Start of Source material
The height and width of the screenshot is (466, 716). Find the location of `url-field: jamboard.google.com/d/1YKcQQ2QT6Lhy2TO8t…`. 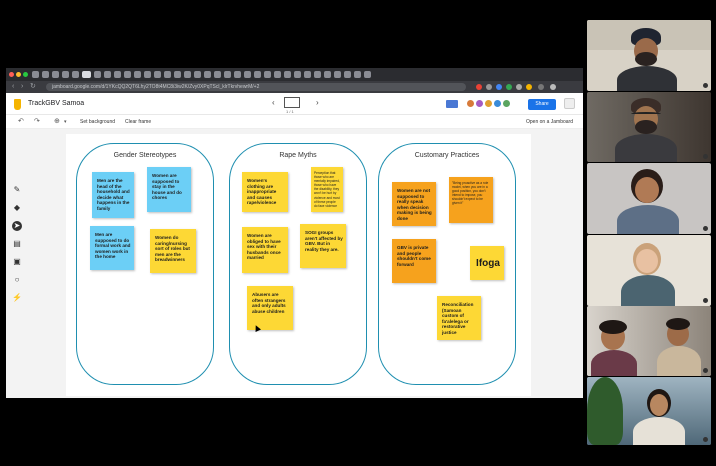

url-field: jamboard.google.com/d/1YKcQQ2QT6Lhy2TO8t… is located at coordinates (256, 87).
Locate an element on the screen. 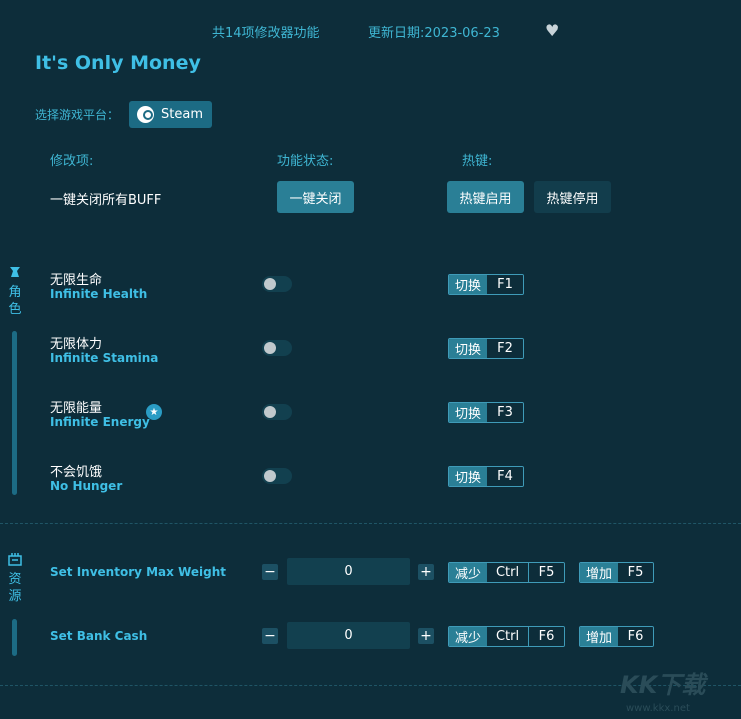  category-character-label-1: 角 is located at coordinates (15, 292).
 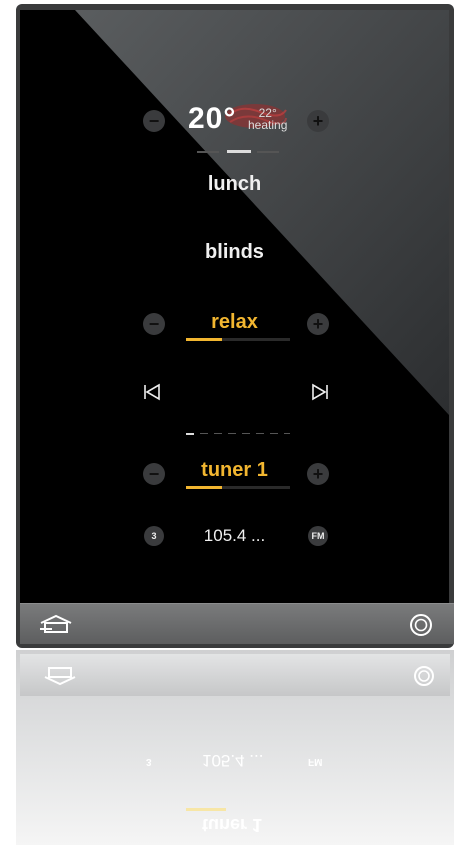 What do you see at coordinates (206, 810) in the screenshot?
I see `reflected-volume-fill` at bounding box center [206, 810].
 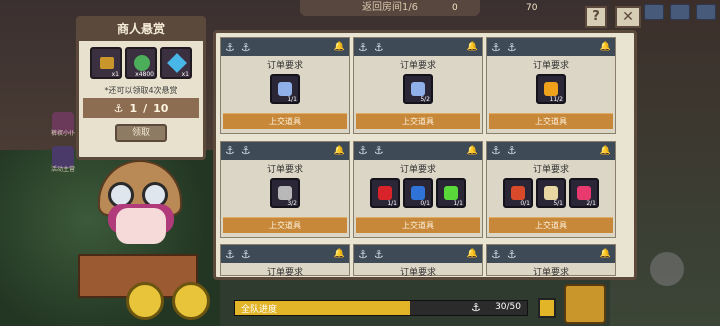 I want to click on gold-disc-icon, so click(x=145, y=301).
End of Source material
**What is needed:** Format the section of the entries that opens with their first line and closes with the line containing "url-field: jamboard.google.com/d/1YKcQQ2QT6Lhy2TO8t… is" as a JSON list of strings, one string per line, with blank lines and pictures omitted.

**Task solution:**
[
  "The height and width of the screenshot is (466, 716). Find the location of `url-field: jamboard.google.com/d/1YKcQQ2QT6Lhy2TO8t…`. ",
  "url-field: jamboard.google.com/d/1YKcQQ2QT6Lhy2TO8t… is located at coordinates (256, 87)."
]